ASSIGNMENT
Tally every line of the material where "agent" occurs, then write the total by itself.

———

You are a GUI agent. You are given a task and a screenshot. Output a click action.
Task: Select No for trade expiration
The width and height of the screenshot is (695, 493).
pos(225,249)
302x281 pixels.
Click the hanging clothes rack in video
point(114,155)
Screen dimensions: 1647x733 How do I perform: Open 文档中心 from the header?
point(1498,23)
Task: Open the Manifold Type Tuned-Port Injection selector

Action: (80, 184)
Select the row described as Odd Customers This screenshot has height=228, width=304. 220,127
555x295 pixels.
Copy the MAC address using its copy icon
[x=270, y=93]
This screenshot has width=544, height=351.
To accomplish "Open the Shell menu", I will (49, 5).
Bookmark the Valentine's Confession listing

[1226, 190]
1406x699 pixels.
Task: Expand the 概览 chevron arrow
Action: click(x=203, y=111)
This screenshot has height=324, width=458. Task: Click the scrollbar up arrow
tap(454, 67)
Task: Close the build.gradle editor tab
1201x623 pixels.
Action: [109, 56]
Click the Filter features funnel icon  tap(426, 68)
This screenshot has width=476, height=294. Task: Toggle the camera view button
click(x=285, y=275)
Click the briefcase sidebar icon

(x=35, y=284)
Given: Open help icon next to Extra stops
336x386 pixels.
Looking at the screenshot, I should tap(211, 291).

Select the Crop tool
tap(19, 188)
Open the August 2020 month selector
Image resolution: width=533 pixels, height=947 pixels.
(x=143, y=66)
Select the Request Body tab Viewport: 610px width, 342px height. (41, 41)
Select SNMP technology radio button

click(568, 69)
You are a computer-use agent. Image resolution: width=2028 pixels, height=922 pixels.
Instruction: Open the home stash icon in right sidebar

———

SOLUTION TO THIS PROBLEM
2